POMDPPlanners.environments.light_dark_pomdp package

Subpackages

Submodules

POMDPPlanners.environments.light_dark_pomdp.continuous_light_dark_pomdp module

Continuous Light-Dark POMDP Environment Implementation.

This module implements the continuous Light-Dark domain, a classic POMDP benchmark where an agent must navigate to a goal position in a continuous 2D space while dealing with position-dependent observation noise.

The Continuous Light-Dark POMDP features: - Continuous 2D state space representing agent position - Discrete or continuous action space for movement - Light source at a specific location that affects observation quality - Observation noise that decreases closer to the light source - Goal region that agent must reach to maximize reward - Optional obstacles that cause negative rewards when hit

Key characteristics: - State: [x, y] position in continuous 2D space - Actions: Movement vectors or discrete directions - Observations: Noisy position estimates (noise depends on distance from light) - Rewards: Goal reaching bonus, movement costs, obstacle penalties - Multiple reward model variants available

Classes:: RewardModelType: Enumeration of available reward model types StateTransitionModel: Continuous movement with Gaussian noise ContinuousLightDarkPOMDP: Main environment class ContinuousLightDarkPOMDPDiscreteActions: Discrete action variant

class POMDPPlanners.environments.light_dark_pomdp.continuous_light_dark_pomdp.ContinuousLightDarkPOMDP(discount_factor, name='ContinuousLightDarkPOMDP', state_transition_cov_matrix=array([[0.05, 0.], [0., 0.05]]), observation_cov_matrix=array([[0.05, 0.], [0., 0.05]]), beacons=[(0, 0), (0, 5), (0, 10), (5, 0), (5, 5), (5, 10), (10, 0), (10, 5), (10, 10)], goal_state=array([10, 5]), start_state=array([0, 5]), obstacles=[(3, 7), (5, 5)], obstacle_hit_probability=0.2, obstacle_reward=-10.0, goal_reward=10.0, fuel_cost=2.0, grid_size=11, goal_state_radius=1.5, beacon_radius=1.0, obstacle_radius=1.5, reward_model_type=RewardModelType.STANDARD, observation_model_type=ObservationModelType.NORMAL_NOISE, penalty_decay=1.0, is_obstacle_hit_terminal=True)[source]

Bases: BaseLightDarkPOMDP

Continuous Light-Dark POMDP environment with continuous actions.

(Entries for locating words and elements)
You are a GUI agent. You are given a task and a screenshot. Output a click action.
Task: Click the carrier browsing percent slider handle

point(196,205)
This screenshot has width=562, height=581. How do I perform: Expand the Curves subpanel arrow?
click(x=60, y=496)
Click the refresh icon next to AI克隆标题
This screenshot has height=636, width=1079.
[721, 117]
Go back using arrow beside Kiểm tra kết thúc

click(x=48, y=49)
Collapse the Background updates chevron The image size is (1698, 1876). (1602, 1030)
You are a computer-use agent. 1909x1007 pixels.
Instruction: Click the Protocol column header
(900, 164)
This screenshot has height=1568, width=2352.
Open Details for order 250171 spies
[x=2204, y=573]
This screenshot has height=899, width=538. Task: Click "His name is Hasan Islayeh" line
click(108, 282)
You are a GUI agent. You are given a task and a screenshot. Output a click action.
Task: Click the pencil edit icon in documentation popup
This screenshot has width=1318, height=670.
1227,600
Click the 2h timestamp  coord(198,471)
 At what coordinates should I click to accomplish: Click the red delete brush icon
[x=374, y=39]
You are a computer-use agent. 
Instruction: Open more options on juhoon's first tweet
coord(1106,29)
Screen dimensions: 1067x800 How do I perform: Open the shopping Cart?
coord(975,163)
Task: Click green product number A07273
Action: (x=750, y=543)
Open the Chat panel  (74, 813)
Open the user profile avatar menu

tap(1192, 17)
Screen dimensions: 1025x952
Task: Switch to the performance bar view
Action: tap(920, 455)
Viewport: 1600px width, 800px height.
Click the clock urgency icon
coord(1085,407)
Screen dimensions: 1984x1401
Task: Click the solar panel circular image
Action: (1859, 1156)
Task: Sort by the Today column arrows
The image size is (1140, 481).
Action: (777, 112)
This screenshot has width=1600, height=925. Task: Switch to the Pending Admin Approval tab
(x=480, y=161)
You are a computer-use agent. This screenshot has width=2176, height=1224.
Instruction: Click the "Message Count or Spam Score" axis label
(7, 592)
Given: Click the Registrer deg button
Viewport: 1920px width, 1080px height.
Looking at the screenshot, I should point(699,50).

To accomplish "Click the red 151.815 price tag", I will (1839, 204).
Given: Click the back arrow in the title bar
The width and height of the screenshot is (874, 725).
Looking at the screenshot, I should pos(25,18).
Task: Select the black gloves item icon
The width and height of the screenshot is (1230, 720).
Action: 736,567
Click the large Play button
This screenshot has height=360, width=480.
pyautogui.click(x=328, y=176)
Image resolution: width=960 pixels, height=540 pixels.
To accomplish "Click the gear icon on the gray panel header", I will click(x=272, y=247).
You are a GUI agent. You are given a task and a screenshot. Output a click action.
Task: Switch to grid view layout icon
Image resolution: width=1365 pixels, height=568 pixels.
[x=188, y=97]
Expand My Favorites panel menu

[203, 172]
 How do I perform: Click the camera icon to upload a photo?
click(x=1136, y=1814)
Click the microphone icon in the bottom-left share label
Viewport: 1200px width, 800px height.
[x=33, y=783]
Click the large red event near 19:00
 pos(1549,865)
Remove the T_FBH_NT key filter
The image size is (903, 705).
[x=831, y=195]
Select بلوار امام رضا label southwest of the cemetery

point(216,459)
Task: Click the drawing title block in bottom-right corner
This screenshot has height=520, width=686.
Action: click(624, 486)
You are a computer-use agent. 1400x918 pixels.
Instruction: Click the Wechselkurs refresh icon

:: Challenges ::
A. Answer these questions using the Light-Dark POMDP documentation above:
(i) How does observation noise change as the agent gets closer to the light source?
(ii) What is the default value of goal_state in the ContinuousLightDarkPOMDP signature?
(iii) Which class does ContinuousLightDarkPOMDP have as its base?
B. Condense the paragraph of the Light-Dark POMDP documentation that begins "Key characteristics:" into a short bulleted list.

:: Solutions ::
A.
(i) It decreases.
(ii) array([10, 5])
(iii) BaseLightDarkPOMDP

B.
- State: agent's [x, y] position in continuous 2D space
- Actions: movement vectors or discrete directions
- Observations: noisy position estimates, with noise based on distance from the light
- Rewards: goal bonus, movement costs and obstacle penalties, with several reward model variants